Maine’s three largest health care systems say they won’t cut back on COVID-19 testing despite federal guidance last week that they may want to do so.

The U.S. Centers for Disease Control and Prevention said last week that people exposed to COVID-19 who don’t show symptoms need not be tested, although the agency later said it wasn’t barring testing of people in that situation, merely providing more guidance on when testing might not be needed.

But on Wednesday, the state’s leading health care systems – MaineHealth, Northern Light Health and Central Maine Healthcare – said they will abide by state guidelines on testing, which say that anyone with significant exposure to someone with COVID-19 should be tested, whether or not they experience symptoms.

The federal CDC also issued guidance suggesting that quarantines are no longer needed for travelers from overseas or those going from state to state, although it said travelers should follow state guidelines. Maine requires that visitors from all but five states quarantine for 14 days or get a negative COVID-19 test within a few days of arrival. Visitors from Vermont, New Hampshire, Connecticut, New York and New Jersey are exempt from the quarantine requirement.

President Trump has frequently criticized widespread testing for COVID-19, saying that more tests means there are more cases of the disease, and that the higher numbers make the country’s response to the pandemic “look bad.”
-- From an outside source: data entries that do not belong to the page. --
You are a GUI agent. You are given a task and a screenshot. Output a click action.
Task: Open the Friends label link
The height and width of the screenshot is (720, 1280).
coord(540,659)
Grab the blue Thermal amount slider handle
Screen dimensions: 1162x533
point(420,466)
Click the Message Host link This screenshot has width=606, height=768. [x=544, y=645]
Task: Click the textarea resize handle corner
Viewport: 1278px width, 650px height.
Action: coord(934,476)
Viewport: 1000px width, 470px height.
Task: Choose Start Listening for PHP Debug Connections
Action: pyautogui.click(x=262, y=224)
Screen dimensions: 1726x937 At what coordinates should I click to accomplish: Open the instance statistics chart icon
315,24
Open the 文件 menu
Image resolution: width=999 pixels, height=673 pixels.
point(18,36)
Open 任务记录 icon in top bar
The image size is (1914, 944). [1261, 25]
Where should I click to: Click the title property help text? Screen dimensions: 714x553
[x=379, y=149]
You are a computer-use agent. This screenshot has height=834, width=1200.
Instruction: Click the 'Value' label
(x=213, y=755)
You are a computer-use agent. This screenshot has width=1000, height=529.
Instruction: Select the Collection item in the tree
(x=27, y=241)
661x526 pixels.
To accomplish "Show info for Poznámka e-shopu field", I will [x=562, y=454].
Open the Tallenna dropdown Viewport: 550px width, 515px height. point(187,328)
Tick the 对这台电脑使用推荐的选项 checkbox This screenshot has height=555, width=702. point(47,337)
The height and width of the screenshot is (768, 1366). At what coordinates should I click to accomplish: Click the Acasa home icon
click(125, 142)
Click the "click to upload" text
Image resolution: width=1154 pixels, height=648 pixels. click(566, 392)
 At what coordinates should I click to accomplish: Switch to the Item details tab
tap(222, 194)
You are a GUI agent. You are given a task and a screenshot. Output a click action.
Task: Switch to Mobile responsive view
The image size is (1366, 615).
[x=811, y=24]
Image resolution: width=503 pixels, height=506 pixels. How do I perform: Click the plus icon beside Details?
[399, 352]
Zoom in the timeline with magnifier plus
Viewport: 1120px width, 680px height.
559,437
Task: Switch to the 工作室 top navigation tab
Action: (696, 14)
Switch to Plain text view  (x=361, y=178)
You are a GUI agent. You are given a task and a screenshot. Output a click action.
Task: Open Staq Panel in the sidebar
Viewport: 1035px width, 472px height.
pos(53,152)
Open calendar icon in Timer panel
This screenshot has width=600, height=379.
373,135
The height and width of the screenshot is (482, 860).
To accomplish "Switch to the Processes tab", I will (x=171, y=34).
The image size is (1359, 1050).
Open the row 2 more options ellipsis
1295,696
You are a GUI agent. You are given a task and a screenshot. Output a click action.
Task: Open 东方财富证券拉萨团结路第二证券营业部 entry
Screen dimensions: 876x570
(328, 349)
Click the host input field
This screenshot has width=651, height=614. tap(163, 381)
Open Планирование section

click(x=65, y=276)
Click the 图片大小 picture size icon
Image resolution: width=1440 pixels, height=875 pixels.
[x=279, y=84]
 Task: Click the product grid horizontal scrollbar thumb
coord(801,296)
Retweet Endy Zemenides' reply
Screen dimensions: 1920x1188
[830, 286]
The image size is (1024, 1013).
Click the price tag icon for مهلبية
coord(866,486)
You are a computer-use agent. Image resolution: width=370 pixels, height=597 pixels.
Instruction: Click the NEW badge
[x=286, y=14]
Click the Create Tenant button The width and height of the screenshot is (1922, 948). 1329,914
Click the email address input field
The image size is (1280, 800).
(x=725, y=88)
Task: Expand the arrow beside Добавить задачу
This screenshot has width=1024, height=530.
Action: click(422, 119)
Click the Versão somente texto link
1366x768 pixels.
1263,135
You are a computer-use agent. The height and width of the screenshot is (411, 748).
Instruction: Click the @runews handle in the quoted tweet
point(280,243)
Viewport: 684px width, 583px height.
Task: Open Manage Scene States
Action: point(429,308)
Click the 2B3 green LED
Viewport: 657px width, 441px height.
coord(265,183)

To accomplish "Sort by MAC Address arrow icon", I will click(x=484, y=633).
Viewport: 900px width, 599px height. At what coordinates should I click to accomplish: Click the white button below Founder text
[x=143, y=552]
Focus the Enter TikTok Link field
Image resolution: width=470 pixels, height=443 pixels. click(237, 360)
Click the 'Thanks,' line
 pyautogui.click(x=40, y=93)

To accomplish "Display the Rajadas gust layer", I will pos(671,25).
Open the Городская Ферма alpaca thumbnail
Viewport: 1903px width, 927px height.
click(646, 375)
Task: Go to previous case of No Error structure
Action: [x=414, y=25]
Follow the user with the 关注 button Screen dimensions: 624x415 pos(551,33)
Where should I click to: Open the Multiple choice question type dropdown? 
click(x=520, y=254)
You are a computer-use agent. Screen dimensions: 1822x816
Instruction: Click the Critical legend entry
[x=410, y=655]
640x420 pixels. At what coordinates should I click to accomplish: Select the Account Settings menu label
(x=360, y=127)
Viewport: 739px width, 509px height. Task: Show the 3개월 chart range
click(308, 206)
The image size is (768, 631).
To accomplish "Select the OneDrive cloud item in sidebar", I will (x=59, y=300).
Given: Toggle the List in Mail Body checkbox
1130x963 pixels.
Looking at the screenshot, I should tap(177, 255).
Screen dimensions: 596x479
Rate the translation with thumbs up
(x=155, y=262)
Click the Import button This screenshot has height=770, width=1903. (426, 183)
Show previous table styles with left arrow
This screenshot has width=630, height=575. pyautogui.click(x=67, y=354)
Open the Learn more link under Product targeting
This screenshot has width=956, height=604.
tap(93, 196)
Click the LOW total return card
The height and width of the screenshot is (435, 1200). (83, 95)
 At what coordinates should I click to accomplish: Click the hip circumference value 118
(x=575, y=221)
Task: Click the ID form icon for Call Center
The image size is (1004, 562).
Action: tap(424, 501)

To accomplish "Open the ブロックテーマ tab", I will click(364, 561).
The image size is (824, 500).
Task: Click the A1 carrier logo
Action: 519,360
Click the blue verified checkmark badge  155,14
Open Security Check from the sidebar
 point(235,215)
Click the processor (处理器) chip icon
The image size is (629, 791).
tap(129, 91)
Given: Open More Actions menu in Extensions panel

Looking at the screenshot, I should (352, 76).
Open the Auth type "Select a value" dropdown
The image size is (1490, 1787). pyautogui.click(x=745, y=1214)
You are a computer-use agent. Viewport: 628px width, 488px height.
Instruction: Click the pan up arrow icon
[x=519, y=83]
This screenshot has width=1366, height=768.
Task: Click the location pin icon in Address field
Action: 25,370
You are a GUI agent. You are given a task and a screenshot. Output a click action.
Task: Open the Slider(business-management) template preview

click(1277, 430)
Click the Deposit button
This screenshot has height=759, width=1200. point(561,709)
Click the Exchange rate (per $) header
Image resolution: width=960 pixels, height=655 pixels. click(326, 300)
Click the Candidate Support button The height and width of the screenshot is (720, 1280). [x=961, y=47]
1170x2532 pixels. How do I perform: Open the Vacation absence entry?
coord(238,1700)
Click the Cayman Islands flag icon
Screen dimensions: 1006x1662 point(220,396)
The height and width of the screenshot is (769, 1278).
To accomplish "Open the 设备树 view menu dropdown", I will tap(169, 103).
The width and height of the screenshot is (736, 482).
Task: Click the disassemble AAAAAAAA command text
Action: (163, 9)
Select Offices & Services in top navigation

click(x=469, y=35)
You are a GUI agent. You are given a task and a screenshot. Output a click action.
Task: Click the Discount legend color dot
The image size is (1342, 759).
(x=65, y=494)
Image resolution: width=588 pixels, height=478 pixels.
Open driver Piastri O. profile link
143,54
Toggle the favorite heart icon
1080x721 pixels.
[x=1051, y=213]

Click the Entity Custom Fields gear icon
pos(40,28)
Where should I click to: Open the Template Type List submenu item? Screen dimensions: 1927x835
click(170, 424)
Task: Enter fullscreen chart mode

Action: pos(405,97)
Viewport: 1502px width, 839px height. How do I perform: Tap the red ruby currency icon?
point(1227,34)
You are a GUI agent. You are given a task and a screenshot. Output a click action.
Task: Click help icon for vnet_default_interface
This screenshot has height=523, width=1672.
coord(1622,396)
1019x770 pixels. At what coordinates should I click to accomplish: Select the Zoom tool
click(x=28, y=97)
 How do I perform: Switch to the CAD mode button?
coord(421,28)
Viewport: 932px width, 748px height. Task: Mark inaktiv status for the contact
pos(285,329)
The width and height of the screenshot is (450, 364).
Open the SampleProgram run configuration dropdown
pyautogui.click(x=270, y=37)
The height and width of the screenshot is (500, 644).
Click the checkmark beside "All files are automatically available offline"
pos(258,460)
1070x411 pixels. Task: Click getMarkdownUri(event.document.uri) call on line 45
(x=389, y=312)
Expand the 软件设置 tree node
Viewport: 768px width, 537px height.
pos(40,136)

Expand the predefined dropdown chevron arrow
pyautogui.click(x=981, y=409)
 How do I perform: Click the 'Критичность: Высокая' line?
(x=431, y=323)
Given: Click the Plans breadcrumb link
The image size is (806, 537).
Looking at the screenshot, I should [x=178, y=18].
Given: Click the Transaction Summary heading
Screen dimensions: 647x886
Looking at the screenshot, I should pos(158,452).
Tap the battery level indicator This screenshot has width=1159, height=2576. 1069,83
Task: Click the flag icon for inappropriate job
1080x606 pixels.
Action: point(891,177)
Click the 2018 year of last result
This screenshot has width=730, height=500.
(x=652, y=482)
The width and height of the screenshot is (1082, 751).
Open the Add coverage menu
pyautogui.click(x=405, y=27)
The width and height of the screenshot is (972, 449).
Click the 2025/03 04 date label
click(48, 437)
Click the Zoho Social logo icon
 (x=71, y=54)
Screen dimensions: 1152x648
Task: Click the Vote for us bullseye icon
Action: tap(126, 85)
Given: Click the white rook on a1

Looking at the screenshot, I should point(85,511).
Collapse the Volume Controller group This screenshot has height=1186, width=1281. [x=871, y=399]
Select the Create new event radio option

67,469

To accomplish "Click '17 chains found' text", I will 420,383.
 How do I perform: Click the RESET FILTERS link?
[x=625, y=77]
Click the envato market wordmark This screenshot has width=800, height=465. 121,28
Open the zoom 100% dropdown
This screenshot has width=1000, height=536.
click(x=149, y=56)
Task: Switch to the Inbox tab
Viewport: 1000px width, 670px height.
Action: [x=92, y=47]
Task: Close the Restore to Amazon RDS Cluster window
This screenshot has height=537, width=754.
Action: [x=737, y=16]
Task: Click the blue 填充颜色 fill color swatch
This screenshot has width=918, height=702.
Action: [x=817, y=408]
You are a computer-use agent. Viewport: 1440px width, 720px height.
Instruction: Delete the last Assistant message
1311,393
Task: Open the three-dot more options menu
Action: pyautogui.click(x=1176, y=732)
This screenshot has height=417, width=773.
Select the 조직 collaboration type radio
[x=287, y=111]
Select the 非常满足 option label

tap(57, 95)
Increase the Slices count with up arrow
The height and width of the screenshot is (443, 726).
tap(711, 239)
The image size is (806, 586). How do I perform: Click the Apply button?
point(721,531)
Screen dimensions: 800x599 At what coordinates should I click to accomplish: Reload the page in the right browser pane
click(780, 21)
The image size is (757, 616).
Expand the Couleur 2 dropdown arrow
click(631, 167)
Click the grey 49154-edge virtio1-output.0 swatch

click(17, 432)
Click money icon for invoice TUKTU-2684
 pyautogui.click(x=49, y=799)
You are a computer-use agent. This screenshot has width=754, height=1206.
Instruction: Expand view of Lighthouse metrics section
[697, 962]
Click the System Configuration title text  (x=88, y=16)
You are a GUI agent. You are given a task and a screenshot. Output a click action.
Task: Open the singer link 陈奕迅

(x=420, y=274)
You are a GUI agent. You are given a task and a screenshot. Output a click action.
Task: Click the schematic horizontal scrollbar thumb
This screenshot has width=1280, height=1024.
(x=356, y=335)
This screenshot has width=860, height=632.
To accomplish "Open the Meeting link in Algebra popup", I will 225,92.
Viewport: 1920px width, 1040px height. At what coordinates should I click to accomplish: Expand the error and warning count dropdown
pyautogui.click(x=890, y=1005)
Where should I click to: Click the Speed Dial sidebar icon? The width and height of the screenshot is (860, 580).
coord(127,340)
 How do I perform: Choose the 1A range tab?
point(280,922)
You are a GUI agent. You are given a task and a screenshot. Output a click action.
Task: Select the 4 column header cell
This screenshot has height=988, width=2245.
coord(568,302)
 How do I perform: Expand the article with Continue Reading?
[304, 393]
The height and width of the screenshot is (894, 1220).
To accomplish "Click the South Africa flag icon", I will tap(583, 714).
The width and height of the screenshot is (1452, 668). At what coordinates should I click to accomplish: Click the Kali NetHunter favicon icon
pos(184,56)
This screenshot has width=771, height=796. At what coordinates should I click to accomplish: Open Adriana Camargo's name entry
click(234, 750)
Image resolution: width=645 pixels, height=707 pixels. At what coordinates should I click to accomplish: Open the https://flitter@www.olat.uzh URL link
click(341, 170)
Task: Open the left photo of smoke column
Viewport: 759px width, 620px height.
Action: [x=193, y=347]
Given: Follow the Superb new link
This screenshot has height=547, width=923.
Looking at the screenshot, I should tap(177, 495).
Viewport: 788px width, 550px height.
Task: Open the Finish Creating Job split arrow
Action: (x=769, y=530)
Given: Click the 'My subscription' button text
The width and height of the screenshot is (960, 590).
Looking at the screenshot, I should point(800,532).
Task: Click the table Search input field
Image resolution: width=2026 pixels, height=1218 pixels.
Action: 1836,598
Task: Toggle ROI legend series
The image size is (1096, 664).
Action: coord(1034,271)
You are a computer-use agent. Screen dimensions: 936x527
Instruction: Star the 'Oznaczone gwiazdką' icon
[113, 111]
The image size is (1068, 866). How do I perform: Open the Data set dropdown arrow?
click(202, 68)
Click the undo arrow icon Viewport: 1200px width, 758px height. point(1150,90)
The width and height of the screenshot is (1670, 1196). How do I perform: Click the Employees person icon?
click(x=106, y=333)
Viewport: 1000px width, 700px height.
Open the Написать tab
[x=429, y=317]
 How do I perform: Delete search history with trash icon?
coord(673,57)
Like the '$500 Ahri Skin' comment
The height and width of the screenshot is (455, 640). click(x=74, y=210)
In August, the federal CDC appeared to agree, by saying that tests weren’t needed for those who may have been exposed to the disease but had no symptoms.

However, the agency did say that asymptomatic people should pay attention to what their health care provider or state health officials say, which provided an opening for Maine’s top public health official to weigh in.

“Let me be clear: We at the Maine CDC recommend you take one,” Dr. Nirav Shah, director of the Maine CDC, said a few days after federal officials changed the guidance on the CDC website. “We have no plans to change our protocol at this time.”

A drive-up COVID-19 testing facility is set up Wednesday at Northern Light Mercy Hospital’s Fore River Campus in Portland. Ben McCanna/Staff Photographer

Shah said the country is still battling to get the pandemic under control and “you don’t stop the plows in the middle of the storm.”

Dr. Noah Nesin, chief medical officer for Penobscot Community Health Care, echoed Shah’s statement in an email to the staff, saying the organization isn’t changing its approach in response to the federal CDC’s guidance shift.

“We will keep plowing,” he said.

Nesin said the CDC’s recommended changes in testing protocols and quarantining “are not supported either by science or by our real-life practical experience.”

Northern Light Health held a news conference Wednesday morning to announce that it will continue to test those with significant exposure to anyone with COVID-19, and MaineHealth also said it believes there’s no need to change testing protocols that were in place before the federal CDC changed course last month.

Testing “is an effective and proven strategy for reducing and containing the spread of COVID-19,” said Clay Holtzman, a spokesman for MaineHealth.

Many people who have the coronavirus don’t show symptoms of the disease, he said, so MaineHealth will continue to test and follow guidance from the Maine CDC to try to identify those who have been infected.

The federal CDC’s change in direction on universal testing bewildered health care officials across the country, some of whom said they feared the change would increase public confusion and facilitate spread of the disease, The Washington Post reported.

The World Health Organization also spoke out against the U.S. policy change, saying that countries should actively test people to find coronavirus cases even if they don’t show symptoms.